The appeal of Medicare Easyclaim -- an EFTPOS-based system intended to allow instant claiming of rebates at the doctor's surgery -- is obvious. It's just the reality that doctors and practice managers say is wanting.

The system uses an EFTPOS terminal to allow patients to pay their doctor's fee with a swipe of a bank card, and in the next step claim the rebate by then swiping their Medicare card.

The rebate is paid into their account almost immediately, reimbursing the patient sooner and obviating the need to go to Medicare.

Medicare itself also wins, by not having to process bundles of forms arriving from practices across the country.

It should be great, but uptake has been slow. Medicare Australia's website notes that of the 29 million services notified to it between July and December 2007, just 2.76 million were lodged electronically.

Of these, 2.67 million were lodged via a separate electronic method called Medicare Online, and just 88,000 were made using Easyclaim, first announced in August 2006.

This is despite the financial carrots on offer to tempt practices to make the switch. GPs can claim a $750 grant ($1000 in rural areas) to help them meet the costs of installing the new system. They also receive 18c for each transaction lodged electronically until December 2009, although this is also paid for systems using Medicare Online.

The Government committed yet more funds in this year's budget to encourage electronic claiming, earmarking a further $8.6 million over four years to make systems work better. At the time Human Services Minister Joe Ludwig said the Easyclaim system inherited from the Coalition "did little more than tie up (doctors) in red tape", which explained the 0.5 per cent take-up rates. The low take-up has been interpreted by some as medical bloody-mindedness. But the list of grievances against Easyclaim is lengthy and specific.

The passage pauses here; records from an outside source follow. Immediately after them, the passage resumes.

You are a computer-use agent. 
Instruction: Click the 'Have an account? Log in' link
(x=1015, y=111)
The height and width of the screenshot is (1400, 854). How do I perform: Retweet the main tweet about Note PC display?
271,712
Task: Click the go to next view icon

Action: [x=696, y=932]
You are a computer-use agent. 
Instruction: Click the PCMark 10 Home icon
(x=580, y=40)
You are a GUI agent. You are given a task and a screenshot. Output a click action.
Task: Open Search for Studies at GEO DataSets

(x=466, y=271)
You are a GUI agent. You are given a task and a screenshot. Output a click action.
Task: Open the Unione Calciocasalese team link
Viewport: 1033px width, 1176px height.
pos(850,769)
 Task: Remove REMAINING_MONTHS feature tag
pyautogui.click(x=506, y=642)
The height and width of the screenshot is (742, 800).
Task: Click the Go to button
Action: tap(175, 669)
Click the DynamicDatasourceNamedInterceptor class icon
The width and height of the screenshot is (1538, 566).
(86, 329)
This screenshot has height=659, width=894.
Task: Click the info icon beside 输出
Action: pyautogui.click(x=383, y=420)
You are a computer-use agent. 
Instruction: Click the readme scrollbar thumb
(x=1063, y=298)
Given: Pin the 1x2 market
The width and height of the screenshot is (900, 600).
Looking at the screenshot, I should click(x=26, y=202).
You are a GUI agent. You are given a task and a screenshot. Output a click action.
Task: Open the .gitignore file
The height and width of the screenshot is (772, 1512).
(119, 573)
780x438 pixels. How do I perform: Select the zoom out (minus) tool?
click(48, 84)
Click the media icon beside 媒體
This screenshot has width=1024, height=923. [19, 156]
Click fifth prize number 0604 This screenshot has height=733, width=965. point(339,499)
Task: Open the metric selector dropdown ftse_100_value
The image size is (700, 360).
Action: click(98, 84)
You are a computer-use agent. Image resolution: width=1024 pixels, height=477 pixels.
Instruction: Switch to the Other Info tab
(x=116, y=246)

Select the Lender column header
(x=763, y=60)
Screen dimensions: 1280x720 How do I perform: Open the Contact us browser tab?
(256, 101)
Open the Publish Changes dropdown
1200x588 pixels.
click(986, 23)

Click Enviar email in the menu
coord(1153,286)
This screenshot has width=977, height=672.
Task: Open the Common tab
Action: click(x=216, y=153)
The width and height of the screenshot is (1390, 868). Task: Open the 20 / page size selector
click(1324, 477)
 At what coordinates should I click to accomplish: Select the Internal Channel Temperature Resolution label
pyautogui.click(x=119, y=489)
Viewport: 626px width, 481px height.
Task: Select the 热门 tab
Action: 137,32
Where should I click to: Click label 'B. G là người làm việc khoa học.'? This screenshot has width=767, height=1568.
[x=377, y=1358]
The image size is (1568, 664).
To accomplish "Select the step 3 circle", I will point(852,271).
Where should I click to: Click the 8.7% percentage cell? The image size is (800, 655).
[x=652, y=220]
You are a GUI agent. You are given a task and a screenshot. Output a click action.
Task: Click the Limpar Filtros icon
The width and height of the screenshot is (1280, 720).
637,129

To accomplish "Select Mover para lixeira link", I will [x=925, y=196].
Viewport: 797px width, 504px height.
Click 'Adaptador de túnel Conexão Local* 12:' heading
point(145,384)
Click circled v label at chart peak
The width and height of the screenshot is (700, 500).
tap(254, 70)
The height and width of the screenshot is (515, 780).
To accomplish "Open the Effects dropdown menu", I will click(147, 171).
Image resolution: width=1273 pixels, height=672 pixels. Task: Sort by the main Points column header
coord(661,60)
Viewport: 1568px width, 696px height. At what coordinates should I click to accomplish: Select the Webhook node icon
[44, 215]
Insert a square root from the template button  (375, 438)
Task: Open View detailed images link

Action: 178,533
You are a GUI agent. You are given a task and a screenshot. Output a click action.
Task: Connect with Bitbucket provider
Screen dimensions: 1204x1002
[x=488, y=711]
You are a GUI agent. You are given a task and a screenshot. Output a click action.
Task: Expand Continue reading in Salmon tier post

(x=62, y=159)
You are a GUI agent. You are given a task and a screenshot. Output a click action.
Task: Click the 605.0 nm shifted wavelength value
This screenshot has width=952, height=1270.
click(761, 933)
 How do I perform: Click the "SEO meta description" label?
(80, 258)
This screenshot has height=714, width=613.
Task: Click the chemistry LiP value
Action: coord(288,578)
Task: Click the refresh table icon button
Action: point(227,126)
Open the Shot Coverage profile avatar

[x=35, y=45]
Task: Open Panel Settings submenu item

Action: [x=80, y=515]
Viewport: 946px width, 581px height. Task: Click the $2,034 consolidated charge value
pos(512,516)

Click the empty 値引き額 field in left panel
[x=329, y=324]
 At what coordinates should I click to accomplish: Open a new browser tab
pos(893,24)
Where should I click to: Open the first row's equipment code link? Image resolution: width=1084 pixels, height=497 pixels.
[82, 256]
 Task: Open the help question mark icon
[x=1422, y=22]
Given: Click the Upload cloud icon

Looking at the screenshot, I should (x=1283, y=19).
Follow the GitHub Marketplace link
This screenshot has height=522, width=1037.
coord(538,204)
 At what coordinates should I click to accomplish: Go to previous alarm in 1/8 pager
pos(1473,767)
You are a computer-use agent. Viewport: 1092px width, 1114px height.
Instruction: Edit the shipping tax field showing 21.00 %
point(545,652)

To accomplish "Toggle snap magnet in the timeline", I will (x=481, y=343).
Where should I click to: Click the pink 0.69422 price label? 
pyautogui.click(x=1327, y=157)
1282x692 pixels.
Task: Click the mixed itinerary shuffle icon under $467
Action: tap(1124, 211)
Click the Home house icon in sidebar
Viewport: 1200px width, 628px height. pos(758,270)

One GP told Weekend Health the system required a "huge amount of data entry" because it does not integrate with a practice's billing software -- every detail, from the amounts being charged and claimed, to the doctor's provider number (a unique identifying code used by Medicare to track doctors) has to be punched in manually all over again. This goes to a key AMA concern about Easyclaim, that it ties up receptionists at a time when even the Government acknowledges GP surgeries are being overrun with patients.

Much more here:

http://www.theaustralian.news.com.au/story/0,25197,24072278-23289,00.html

This is really an interesting article describing a Financial System black hole in the way the Health Sector works. Obviously the system needs to be offered in an integrated and very quick to use form – otherwise no adoption incentive is likely to ever work!

Fourth we have:

Therapy with the click of a mouse

Kate Benson Medical Reporter
July 23, 2008

TOO shy to venture out of the house or too sensitive to criticism to face up to therapy?

People with social phobias, anxiety and depression are being treated over the internet, answering online questionnaires and emailing their therapist with their darkest thoughts and fears.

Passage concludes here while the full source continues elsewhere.